For a rough estimate, for the type of device I have in mind...to buy the raw electronics for a one-time build...the parts would cost under $20.  In the course of devlopment one should expect many failed attempts so the dev cost is much higher than the unit cost.

I already have most of the test equipment I would like or need to finish the job.

Thanks! Yes a lot of the mathematics will be very similar if I post a whitepaper.  This will be a good resource.  Some comments:

• This is optical - which as I noted above, is a bit above the scope of hobbyists
• They didn't really show me how to do it; moreover, their detectors are expensive
• Not at all to discredit their work - just to point out the need for a cheaper, more accessible solution

I like Microsoft research a lot.  It's spot on, it looks.  I can take hints from this for I/O.

This is a very nice a rigorous proof of some of the quantum phenomena I implicitly implied will work in my case, here with magnetization in crystals (but its physics...its always the same thing in a different can).

I gave a rough estimate of 256 bits in a few seconds above.
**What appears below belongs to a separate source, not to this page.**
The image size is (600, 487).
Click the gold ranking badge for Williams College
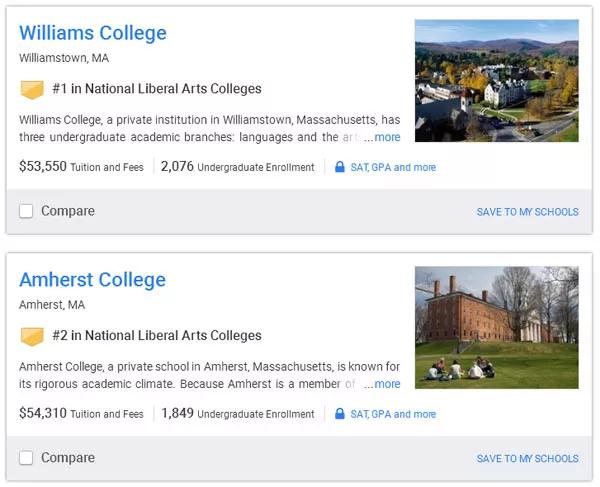(x=32, y=90)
I cannot give a precise speed comparison, except to surmise that optical phenomena are at least an order of magnitude faster than nuclear resonance as a general rule

I should say though that I did propose a method using resonance multiple species to speed up acquisition.  So its not that goals cannot be met using nuclear resonance, but I have displayed clear data for the 1x speedup - the up to 8x speedup would need to be investigated further to determine feasibility.

This in fact the speed of optical phenomena is why they seem to use computer algorithms for selection of relevant bits, because their data is coming at them a lot faster than mine would be. I instead would be using a small RLC circuit with a transistor amplifier and level detector. There would be really no software or digital circuitry involved at all. So the implementations are fundamentally different, but the mathematics (of QM) is really the same.
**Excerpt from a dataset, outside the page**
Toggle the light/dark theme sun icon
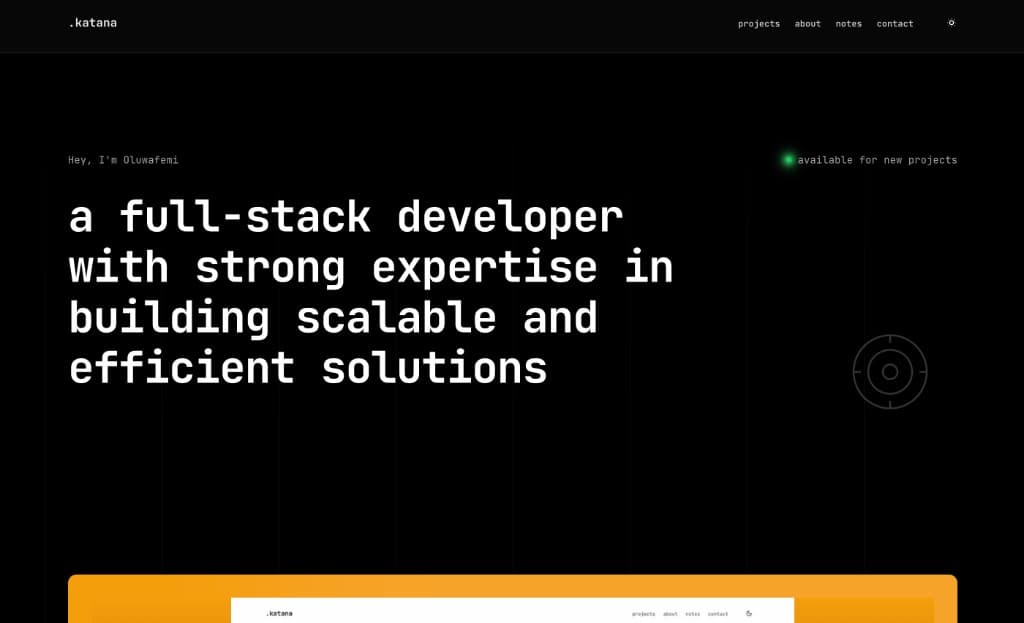1024x623 pixels. pos(951,23)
I envision something inherently simple to build and use. My device would be completely accessible to make at home, just by looking up the schematics and having skill in analog design, which would be a major difference that sums up the above points.
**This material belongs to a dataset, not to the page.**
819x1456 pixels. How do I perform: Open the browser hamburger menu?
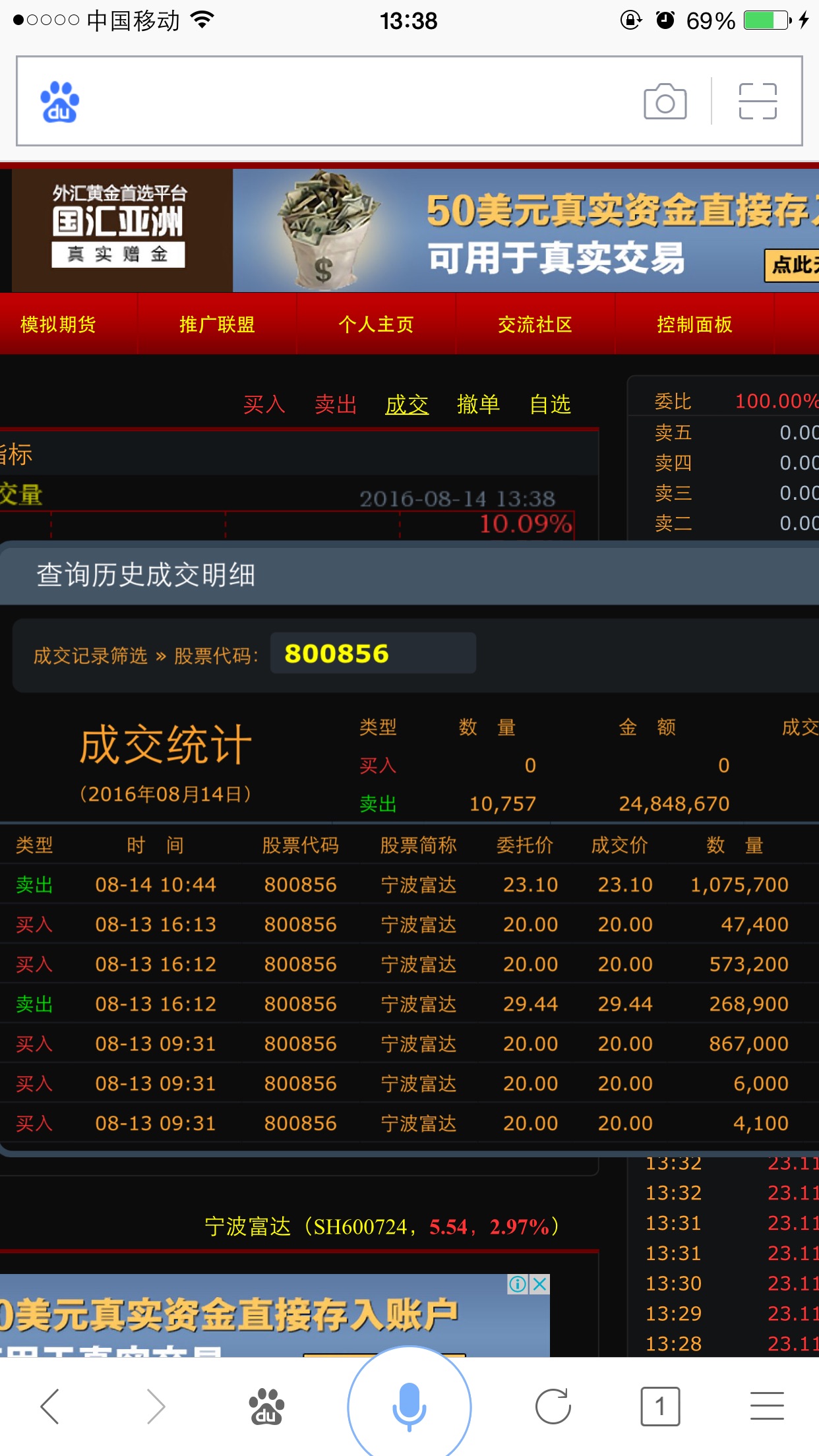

This may also have a side effect of furthering research in zero field NMR, since MRI machines in hospitals are using only high field 1H NMR.  Zero field is sort of a black art in magnetic resonance, which I think could be used cleverly in the medical industry. Much of the reason an MRI costs so much is the utilization of a superconducting magnet, wheres as the spectroscopic method I am employing here is used without external fields - no magnet necessary.  This technique has been largely ignored in the NMR and MRI communities, which aggravates me to no end, but we shant go there...but it is receiving attention again in the industry of explosives/landmine detection.

"Zero field NMR" is synonymous with "NQR" though this wording is misleading.

I'm guessing you're at a university or other institution if you have access to a few US$100,000s of lab equipment. I would strongly advise you to look for local business plan competitions, or speak with someone at the business school about building a team to take this forwards.

I suspect if you're right, you have the potential to affect a large number of fields beyond bitcoin.

This sounds like a lot of chemical jibberjabber for something that can be done with webcam noise or lava lamps.

One solution I would have is to take a software defined radio such as http://spectrum.ieee.org/geek-life/hands-on/a-40-softwaredefined-radio

Take the 3 million raw I/Q samples per second of background radio and send the data through about 10000 XORed SHA hashes to get 512 bits a second. Random.

This is digital random.

It is analog random that is proposed in this topic; its work is based on such phenomena as nuclear resonance serving as  a source of quantum entropy.

Please correct me if I was mistaken.